→ **Data**:
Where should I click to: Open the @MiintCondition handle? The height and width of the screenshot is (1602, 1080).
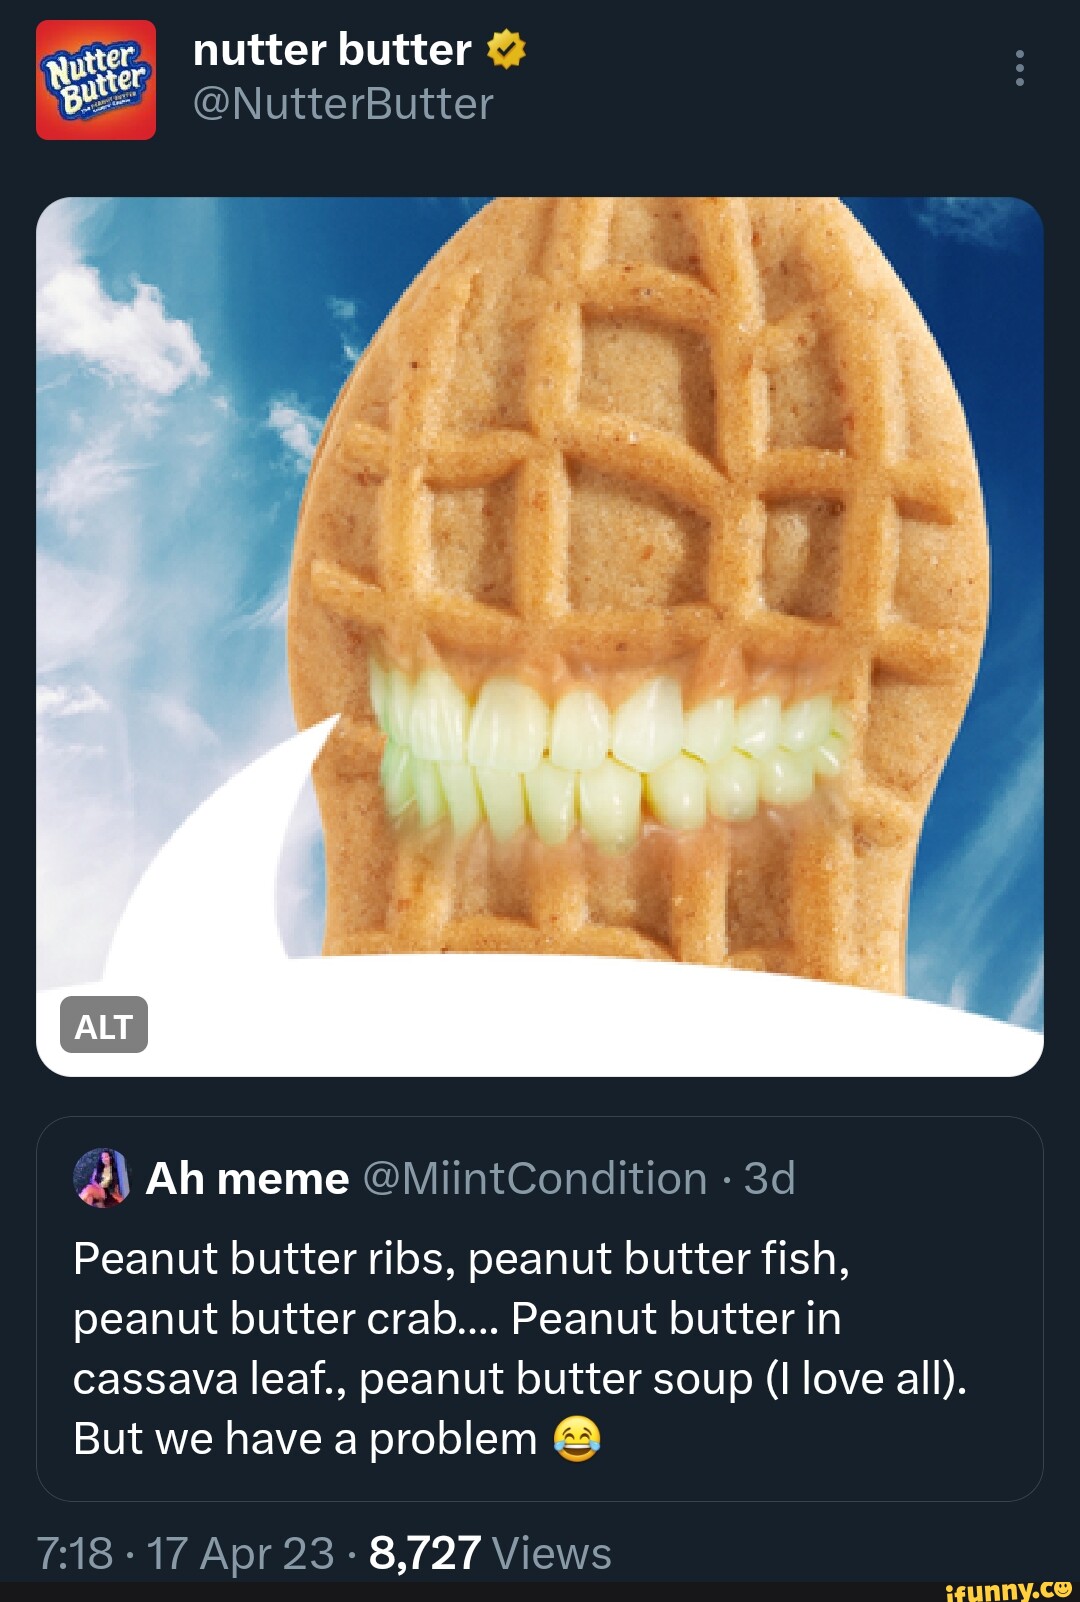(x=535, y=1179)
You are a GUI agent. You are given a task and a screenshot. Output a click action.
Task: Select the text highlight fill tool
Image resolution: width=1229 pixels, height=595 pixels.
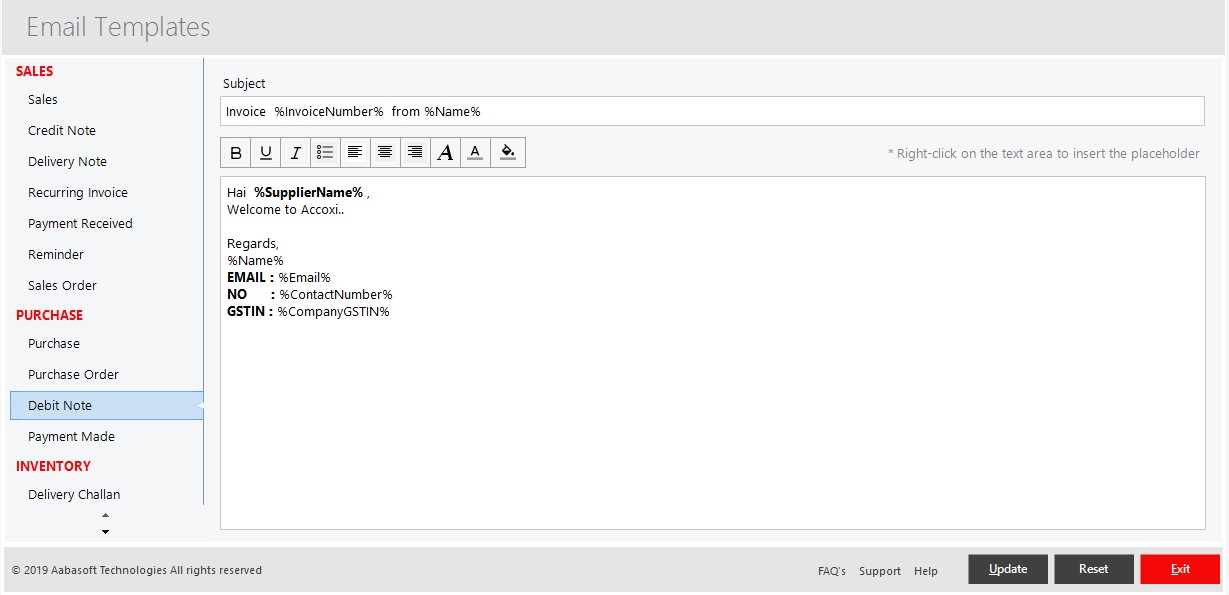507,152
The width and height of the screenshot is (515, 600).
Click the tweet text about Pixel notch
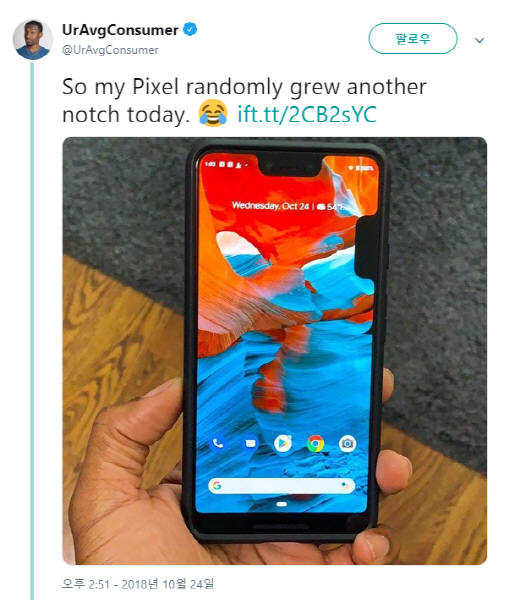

==

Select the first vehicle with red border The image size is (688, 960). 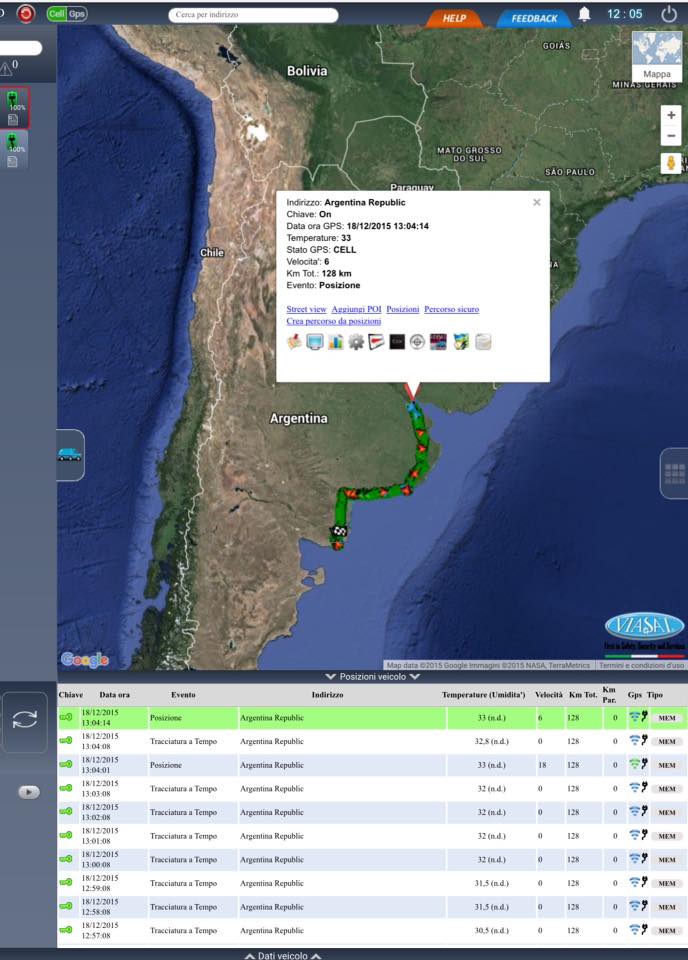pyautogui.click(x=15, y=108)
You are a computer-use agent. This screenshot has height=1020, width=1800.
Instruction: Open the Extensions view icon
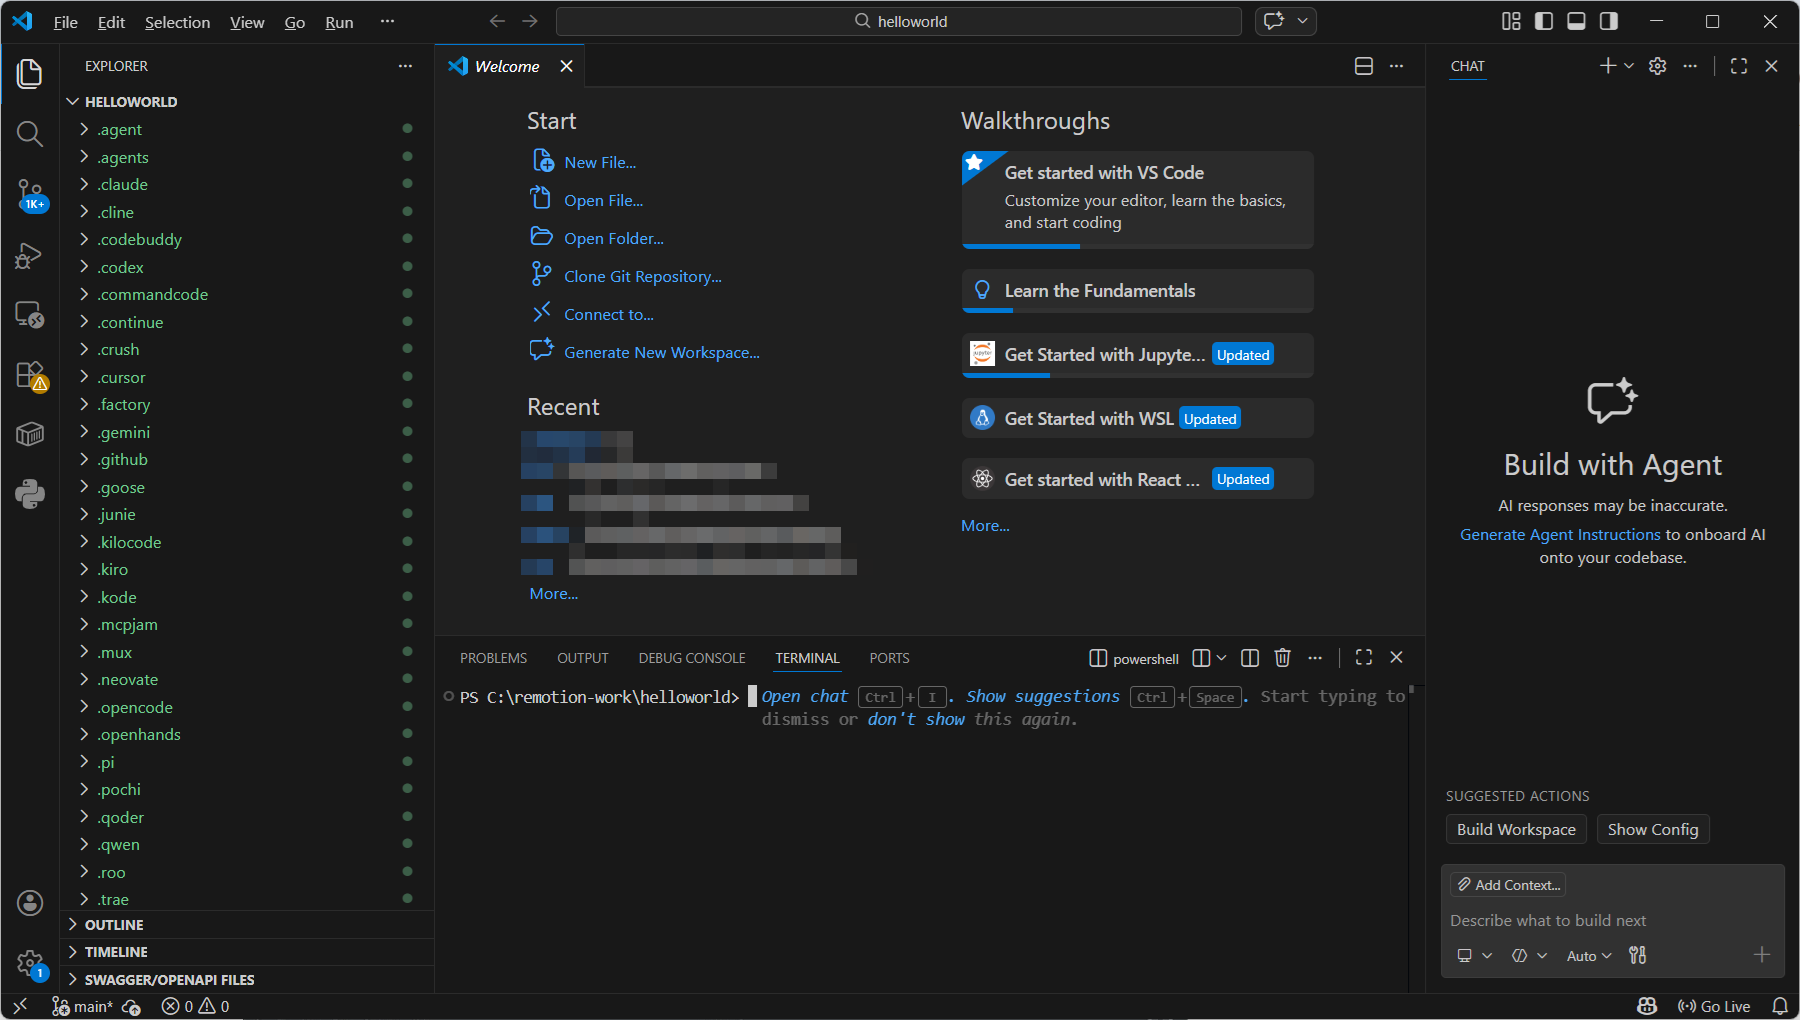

→ **Task prompt**: From the records above, output only the lines starting at the one containing "Task: Select the text highlight fill tool" and ending at the one containing "Click the tweet text about Pixel notch", word for word. Pictures stay out.

→ **Exercise response**:
Task: Select the text highlight fill tool
Image resolution: width=1229 pixels, height=595 pixels.
507,152
The width and height of the screenshot is (515, 600).
Click the tweet text about Pixel notch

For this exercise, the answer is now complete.